[EXCERPT]
Abstract

IN Colombia, South America, a darkhaired little girl named Maria lives with her family in a shack on a steep hill overlooking the south side of the city of Bogota. She is four years old, yet weighs only 22 pounds and is not yet 3 feet tall. She is lighter and shorter than Virginia who is half her age and is the child of a neighbor. A psychological test revealed that Maria has an IQ of only 69, whereas that of Virginia is normal at 103.' Maria's poor physical growth is due to protein-calorie malnutrition, a lack of food in early childhood including a deficiency in high quality protein. Was this malnutrition also a cause of her retarded intellectual development? At the Denver General Hospital in Colorado, Dr. H. Peter Chase reported that 19 children admitted between 1962 and 1967 at less than a year of age with generalized undernutrition scored poorly on intelligence tests when tested some years later. The mean Development Quotient of the 19 previously malnourished children was 82.1, whereas 16 children chosen as controls on the basis of age, sex, birth weight, race and being born and followed in the same hospital, had a mean Development Quotient of 99.41 These two examples,2 one from the slums of a developing country and one from a corner of this wealthy nation, may suggest that dietary deficiencies in young children cause a retardation in intellectual development and mental functioning. Let us examine the evidence. We need first, however, to be clear about what form of malnutrition is being considered.
[/EXCERPT]
Decide whether each statement below agrees with the abstract on malnutrition, answering yes or no and quoting the exact words of the abstract that settle it.
1. Maria is both lighter and shorter than Virginia, a younger neighbor child.
2. Dr. H. Peter Chase carried out his study at a hospital in Bogota.
3. The children in Dr. Chase's study were older than one year when admitted.
The entries that come next can be left aside.
[DATA FOR ANALYSIS]
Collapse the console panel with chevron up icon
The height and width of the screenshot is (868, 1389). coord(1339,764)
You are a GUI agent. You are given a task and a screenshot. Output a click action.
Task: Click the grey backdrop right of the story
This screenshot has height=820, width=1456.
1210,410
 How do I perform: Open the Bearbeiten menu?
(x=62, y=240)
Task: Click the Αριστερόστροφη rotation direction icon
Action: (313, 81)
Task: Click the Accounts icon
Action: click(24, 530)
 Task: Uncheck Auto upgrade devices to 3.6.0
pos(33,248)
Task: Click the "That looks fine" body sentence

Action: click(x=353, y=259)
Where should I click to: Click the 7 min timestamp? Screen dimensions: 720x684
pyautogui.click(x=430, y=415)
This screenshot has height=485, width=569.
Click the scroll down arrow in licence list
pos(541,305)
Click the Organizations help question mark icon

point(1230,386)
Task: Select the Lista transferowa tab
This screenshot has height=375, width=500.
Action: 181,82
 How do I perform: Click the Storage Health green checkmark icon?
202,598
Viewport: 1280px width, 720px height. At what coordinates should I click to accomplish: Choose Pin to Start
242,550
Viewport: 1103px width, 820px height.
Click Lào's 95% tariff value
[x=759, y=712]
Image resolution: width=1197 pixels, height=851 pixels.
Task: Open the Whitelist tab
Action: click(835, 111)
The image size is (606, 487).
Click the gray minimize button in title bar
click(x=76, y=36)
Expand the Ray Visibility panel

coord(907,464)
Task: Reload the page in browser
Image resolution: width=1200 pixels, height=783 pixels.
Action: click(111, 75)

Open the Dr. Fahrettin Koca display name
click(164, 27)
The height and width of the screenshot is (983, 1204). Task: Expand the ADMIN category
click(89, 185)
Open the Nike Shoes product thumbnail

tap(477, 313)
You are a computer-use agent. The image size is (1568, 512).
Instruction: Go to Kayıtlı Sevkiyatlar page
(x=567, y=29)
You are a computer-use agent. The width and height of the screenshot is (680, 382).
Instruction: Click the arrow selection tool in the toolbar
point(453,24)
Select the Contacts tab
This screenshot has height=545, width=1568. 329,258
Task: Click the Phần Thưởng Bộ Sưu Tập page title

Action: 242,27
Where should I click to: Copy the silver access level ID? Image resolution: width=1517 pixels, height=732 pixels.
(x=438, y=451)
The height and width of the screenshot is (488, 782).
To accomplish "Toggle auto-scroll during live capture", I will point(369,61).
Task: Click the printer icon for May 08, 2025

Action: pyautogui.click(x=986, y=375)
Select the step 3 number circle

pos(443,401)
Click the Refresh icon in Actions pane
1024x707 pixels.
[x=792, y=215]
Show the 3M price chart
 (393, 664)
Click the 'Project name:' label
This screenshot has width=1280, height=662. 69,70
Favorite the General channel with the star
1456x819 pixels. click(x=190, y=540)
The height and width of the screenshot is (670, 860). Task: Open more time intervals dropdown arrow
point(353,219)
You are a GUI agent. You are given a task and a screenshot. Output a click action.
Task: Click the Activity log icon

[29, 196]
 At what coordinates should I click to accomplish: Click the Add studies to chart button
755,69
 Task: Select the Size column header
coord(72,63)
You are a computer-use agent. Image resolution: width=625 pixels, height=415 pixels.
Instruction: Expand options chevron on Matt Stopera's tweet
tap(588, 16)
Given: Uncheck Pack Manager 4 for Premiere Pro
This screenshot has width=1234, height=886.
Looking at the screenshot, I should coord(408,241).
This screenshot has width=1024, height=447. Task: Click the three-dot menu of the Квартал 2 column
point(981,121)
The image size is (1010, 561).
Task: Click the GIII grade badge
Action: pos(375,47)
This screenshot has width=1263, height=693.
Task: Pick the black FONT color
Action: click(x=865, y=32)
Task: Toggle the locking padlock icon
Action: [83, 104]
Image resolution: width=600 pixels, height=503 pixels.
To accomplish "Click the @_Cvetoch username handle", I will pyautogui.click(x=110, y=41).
[/DATA FOR ANALYSIS]
• [EXERCISE ANSWER]:
1. Yes: "She is lighter and shorter than Virginia who is half her age and is the child of a neighbor."
2. No: "At the Denver General Hospital in Colorado"
3. No: "admitted between 1962 and 1967 at less than a year of age"